A Festa Literária das Periferias (Flupp) que, em sua quinta edição, comemora os 50 anos da Cidade de Deus, comunidade situada na zona oeste do Rio de Janeiro, reúne mais de 100 autores de 20 países que discutirão, até o próximo dia 13, temas como racismo, machismo e homofobia. Além do aniversário da comunidade, a feira tem como homenageado o escritor Caio Fernando Abreu.
Por Alana Granda/Repórter da Agência Brasil
Ao contrário de outros eventos literários, como a Bienal do Livro e a Festa Literária Internacional de Paraty (Flip), que oferecem sempre uma grande atração e são focados mais em autores, o escritor Julio Ludemir, um dos idealizadores da Flupp, disse à Agência Brasil que a festa das periferias se destaca por inventar, a cada edição, uma “bossa” diferente.
Em 2012, quando surgiu, a Flupp criou a possibilidade de associar a produção de livros ao festival, revelando autores das periferias. A partir de 2014, foi criado o ‘poetry slam’, que são competições de poesia falada. No ano passado, foi promovida uma gincana literária, envolvendo alunos de escolas do ensino fundamental.
Este ano, Ludemir disse que a Flupp está “radicalizando” no trabalho de criação da memória da favela. “A gente entendeu que a favela tem um grande desejo de registrar a sua memória”. Isso tem sido feito por meio de relatos de moradores mais antigos, chamados moradores-fundadores. A partir desses depoimentos têm sido criadas histórias em quadrinhos contando a história de cada um deles. Os autores das histórias em quadrinhos concorrerão ao Prêmio Flupp HQ. Além de ter a obra publicada, o vencedor, que será escolhido entre candidatos brasileiros e estrangeiros, ganhará passagens para conhecer o Festival de Desenhos Animados de Angoulême, na França, em 2017.
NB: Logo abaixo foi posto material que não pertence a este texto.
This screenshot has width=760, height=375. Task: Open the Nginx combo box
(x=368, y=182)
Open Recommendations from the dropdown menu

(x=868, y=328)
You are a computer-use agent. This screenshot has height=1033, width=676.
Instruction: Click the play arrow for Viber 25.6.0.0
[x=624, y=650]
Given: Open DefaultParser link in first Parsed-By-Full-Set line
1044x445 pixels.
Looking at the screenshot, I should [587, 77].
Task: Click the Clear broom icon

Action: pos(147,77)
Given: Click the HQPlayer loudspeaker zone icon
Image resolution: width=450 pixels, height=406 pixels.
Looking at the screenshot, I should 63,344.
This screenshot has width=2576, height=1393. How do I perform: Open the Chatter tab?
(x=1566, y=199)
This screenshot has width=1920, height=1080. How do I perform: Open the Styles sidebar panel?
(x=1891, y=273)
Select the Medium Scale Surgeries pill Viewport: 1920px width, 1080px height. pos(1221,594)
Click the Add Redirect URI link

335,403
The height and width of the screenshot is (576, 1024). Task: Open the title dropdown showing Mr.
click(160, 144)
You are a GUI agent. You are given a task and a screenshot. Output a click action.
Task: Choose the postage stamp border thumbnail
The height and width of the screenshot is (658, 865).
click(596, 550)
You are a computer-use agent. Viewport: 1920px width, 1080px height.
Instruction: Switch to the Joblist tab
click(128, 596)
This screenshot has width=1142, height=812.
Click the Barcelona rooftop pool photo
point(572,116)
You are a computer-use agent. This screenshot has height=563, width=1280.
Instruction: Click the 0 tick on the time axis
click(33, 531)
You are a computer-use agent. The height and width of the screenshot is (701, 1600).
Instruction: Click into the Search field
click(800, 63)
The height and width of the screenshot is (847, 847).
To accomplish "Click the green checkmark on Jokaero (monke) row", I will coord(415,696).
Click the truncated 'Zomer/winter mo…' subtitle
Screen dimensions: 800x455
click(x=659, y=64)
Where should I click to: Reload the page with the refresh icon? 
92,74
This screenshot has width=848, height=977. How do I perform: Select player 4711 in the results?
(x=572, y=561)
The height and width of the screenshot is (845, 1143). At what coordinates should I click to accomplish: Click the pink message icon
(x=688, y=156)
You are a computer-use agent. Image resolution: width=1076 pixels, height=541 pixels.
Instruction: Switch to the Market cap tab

Além de exposição sobre o cinquentenário da Cidade de Deus, a edição 2016 da Flupp apresenta outra novidade, que é o uso da tecnologia de óculos de realidade virtual para contar a história de jovens negros mortos nas favelas do Rio de Janeiro. Na opinião de Julio Ludemir, a realidade virtual, assim como o celular e o computador, que foram novidades no mundo em determinados momentos, acabará sendo incorporada pela sociedade no futuro. “Já tem gente produzindo narrativas a partir disso e nós estamos utilizando essa poderosa tecnologia para contar uma situação dramática da periferia do Rio de Janeiro, que é a desses jovens sendo mortos quase em uma escala industrial. O Brasil é o país que mais mata jovens no mundo”.
Caio Fernando Abreu
O autor homenageado este ano pela Flupp é Caio Fernando Abreu, escritor gaúcho, portador do vírus HIV, que morreu há 20 anos. “Ele foi escolhido pela qualidade do seu trabalho, mas por ser um ícone de uma literatura homossexual brasileira”, salientou Ludemir. Para ele, a obra de Caio Fernando Abreu aponta para uma “periferia existencial” que dialoga com a “periferia territorial”. “E de alguma forma nos leva ao fato de que não existe periferia territorial, sem periferia existencial. A gente está tentando repaginar o que é o Caio Fernando Abreu”. Julio Ludemir não tem dúvida que se o escritor gaúcho estivesse vivo, continuaria sendo um “cara muito antenado”, incorporando situações diárias da realidade jovem à sua literatura.
O idealizador da mostra defendeu que, ao contrário do que pensa a maioria da população, na favela não tem somente “gente analfabeta e burra que gosta de ‘funk’”, mas jovens empreendedores que entraram nas universidades e estão modificando o cotidiano desses locais.
A Flupp 2016 está dando destaque também às questões da população transexual, debate também presente entre os jovens das periferias. A Flupp acontece na Praça Padre Júlio Groten, na Cidade de Deus, em Jacarepaguá, na cidade do Rio de Janeiro (RJ).